• **Requirement**: With pictures left out, output exactly the lines from the line holding "Given: Select the 1.90% CBRE percentage value" through the end of the data, both included.
══ The records ══
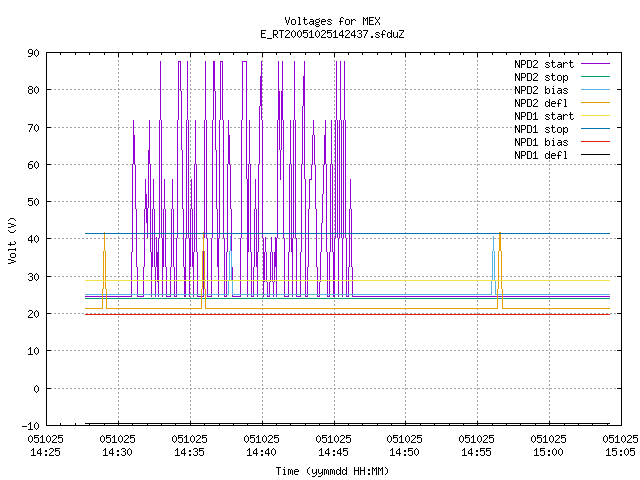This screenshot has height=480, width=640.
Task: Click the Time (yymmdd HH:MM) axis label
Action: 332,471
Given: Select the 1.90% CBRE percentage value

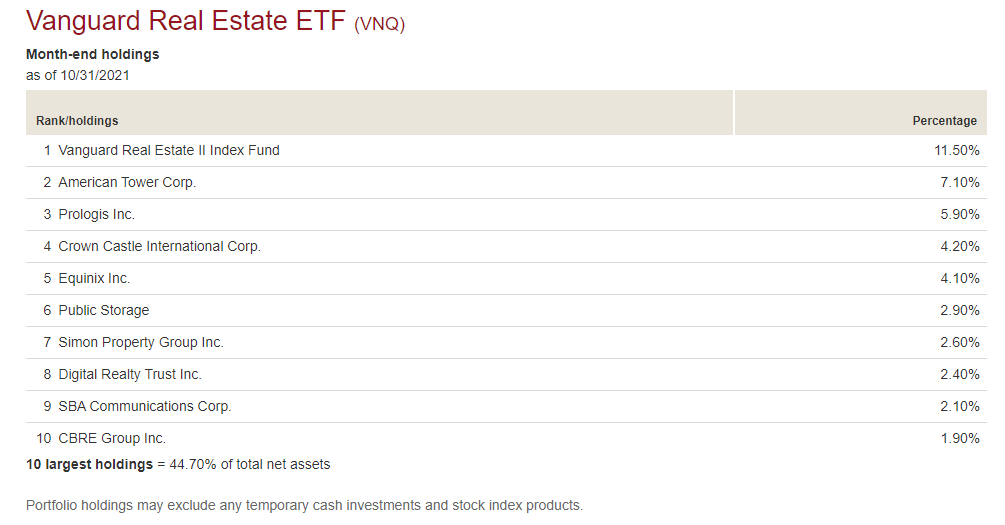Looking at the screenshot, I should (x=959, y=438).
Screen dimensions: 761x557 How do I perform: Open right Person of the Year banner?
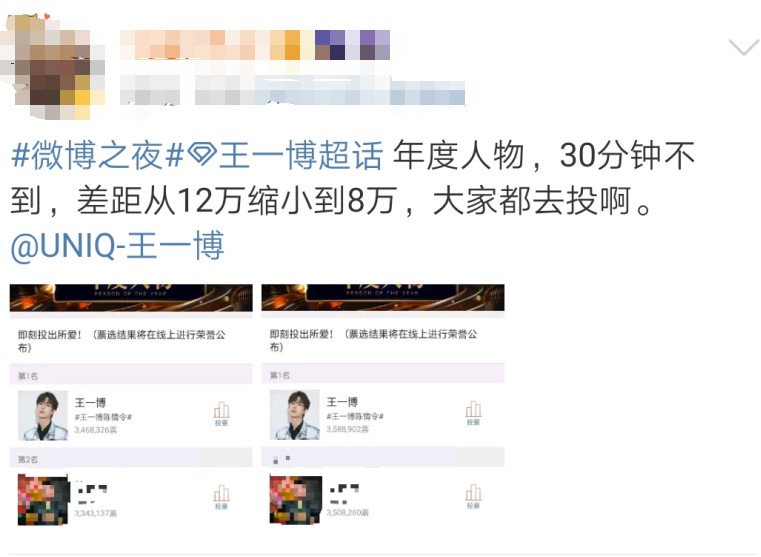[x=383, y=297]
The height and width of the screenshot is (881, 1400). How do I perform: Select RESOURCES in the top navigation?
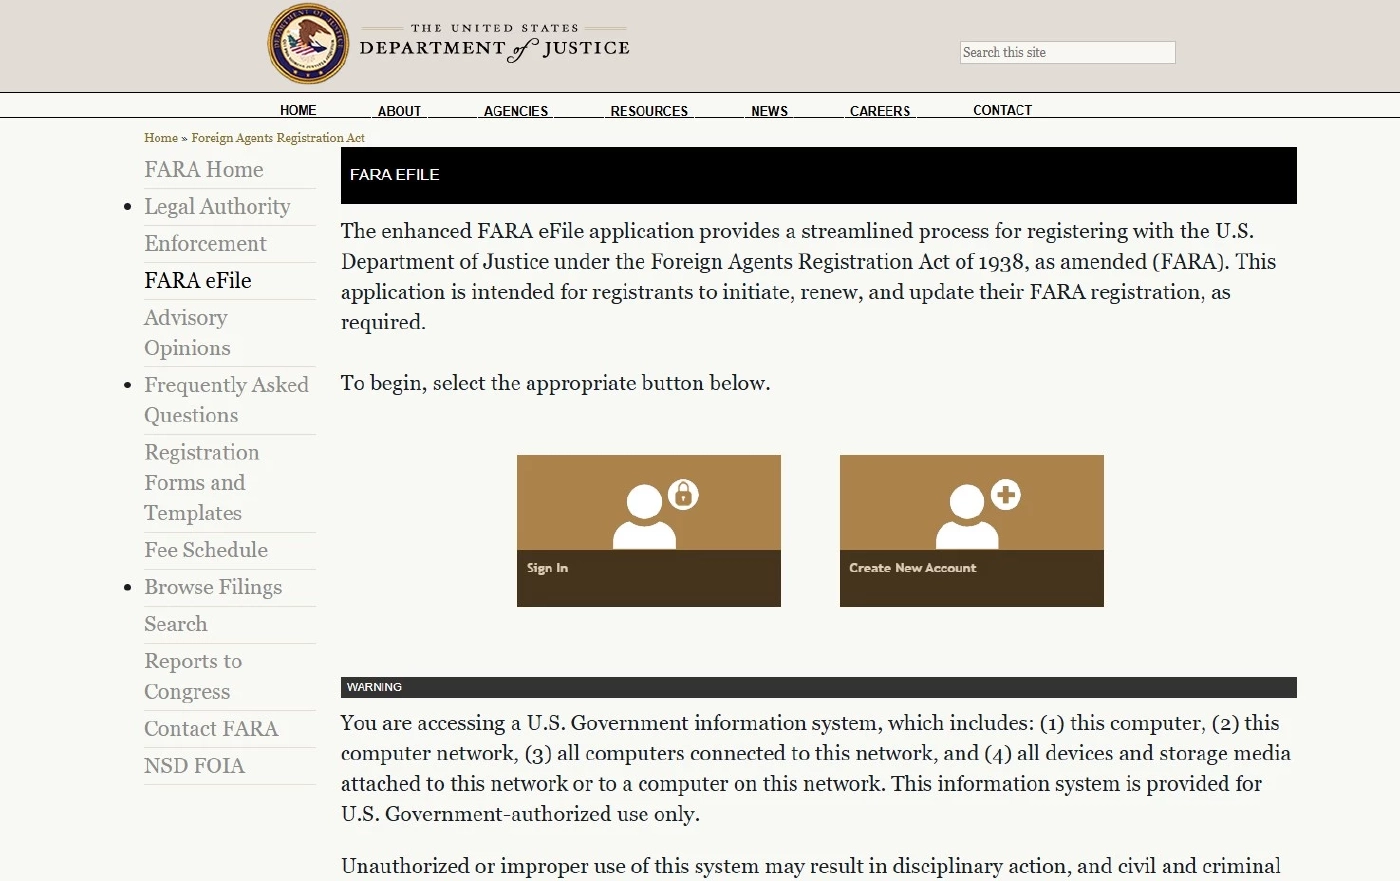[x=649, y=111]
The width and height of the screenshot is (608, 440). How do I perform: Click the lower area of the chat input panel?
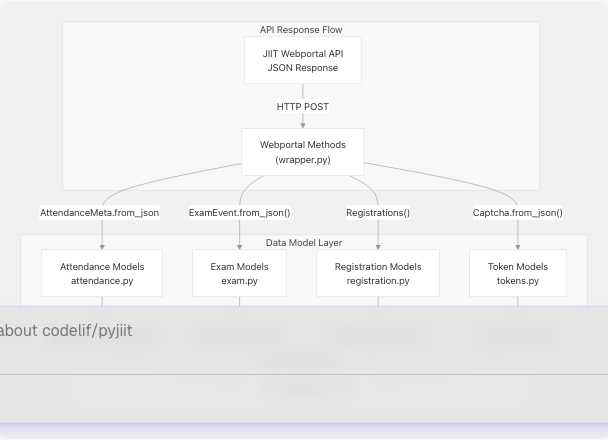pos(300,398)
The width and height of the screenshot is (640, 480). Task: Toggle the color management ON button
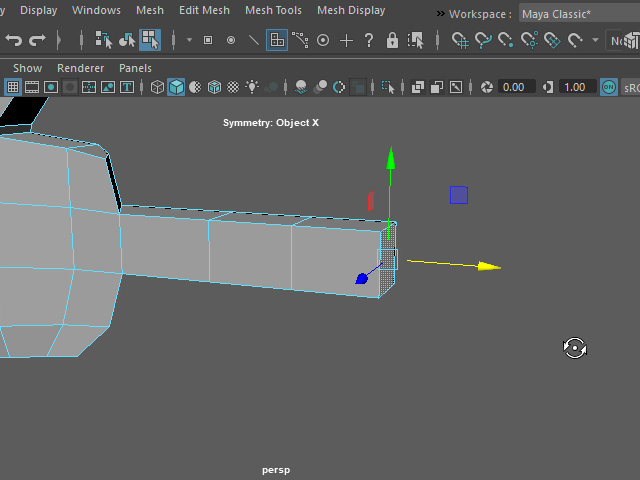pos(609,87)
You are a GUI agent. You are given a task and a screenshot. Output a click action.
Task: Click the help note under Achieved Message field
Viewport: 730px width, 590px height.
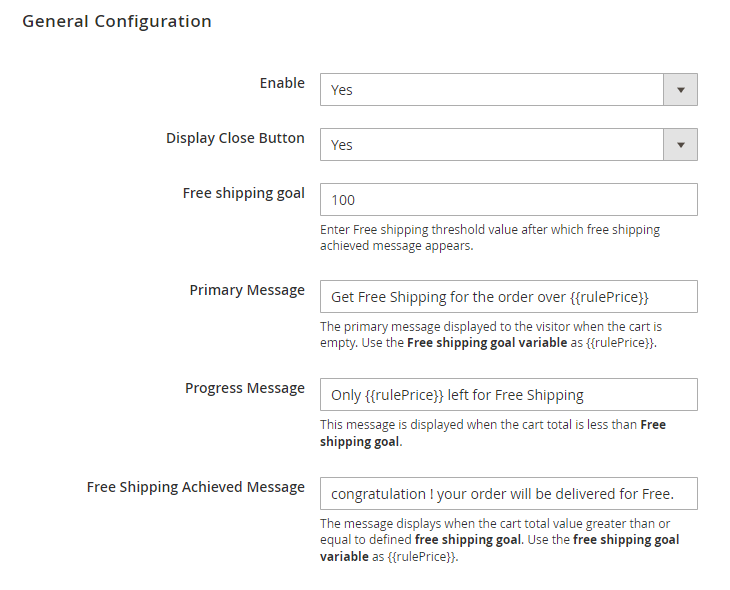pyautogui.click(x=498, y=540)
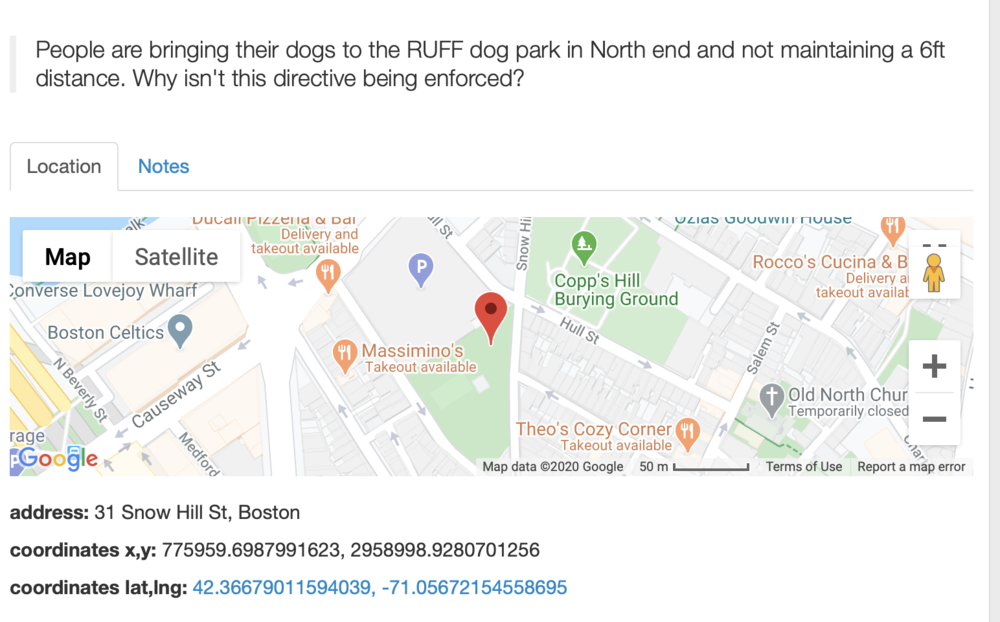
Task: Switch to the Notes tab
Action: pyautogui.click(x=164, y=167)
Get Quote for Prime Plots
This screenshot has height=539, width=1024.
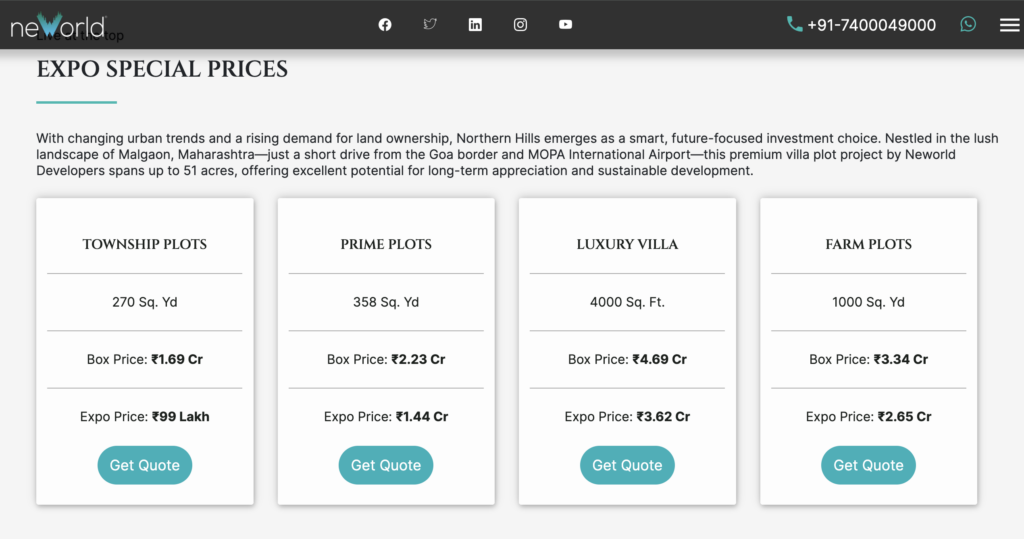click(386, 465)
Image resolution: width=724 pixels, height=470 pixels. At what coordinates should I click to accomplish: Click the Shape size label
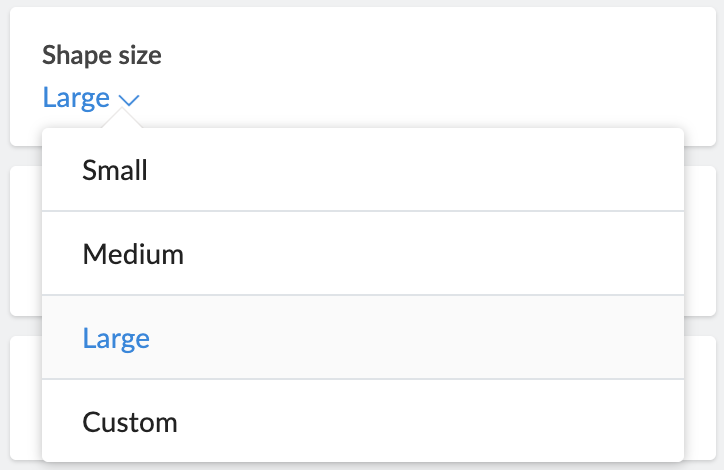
═══
• **Output for this exercise**:
Given: Select the 1.90% CBRE percentage value

Looking at the screenshot, I should (x=959, y=438).
Screen dimensions: 761x557 How do I perform: Open right Person of the Year banner?
[x=383, y=297]
The height and width of the screenshot is (881, 1400). How do I perform: Select RESOURCES in the top navigation?
[x=649, y=111]
The width and height of the screenshot is (608, 440). How do I perform: Click the lower area of the chat input panel?
pos(300,398)
The width and height of the screenshot is (640, 480). Task: Toggle the color management ON button
pos(609,87)
You are a GUI agent. You are given a task and a screenshot. Output a click action.
Task: Click the help note under Achieved Message field
Viewport: 730px width, 590px height.
pyautogui.click(x=498, y=540)
Task: Switch to the Notes tab
Action: pyautogui.click(x=164, y=167)
Get Quote for Prime Plots
This screenshot has height=539, width=1024.
click(386, 465)
Image resolution: width=724 pixels, height=470 pixels. At what coordinates should I click to accomplish: Click the Shape size label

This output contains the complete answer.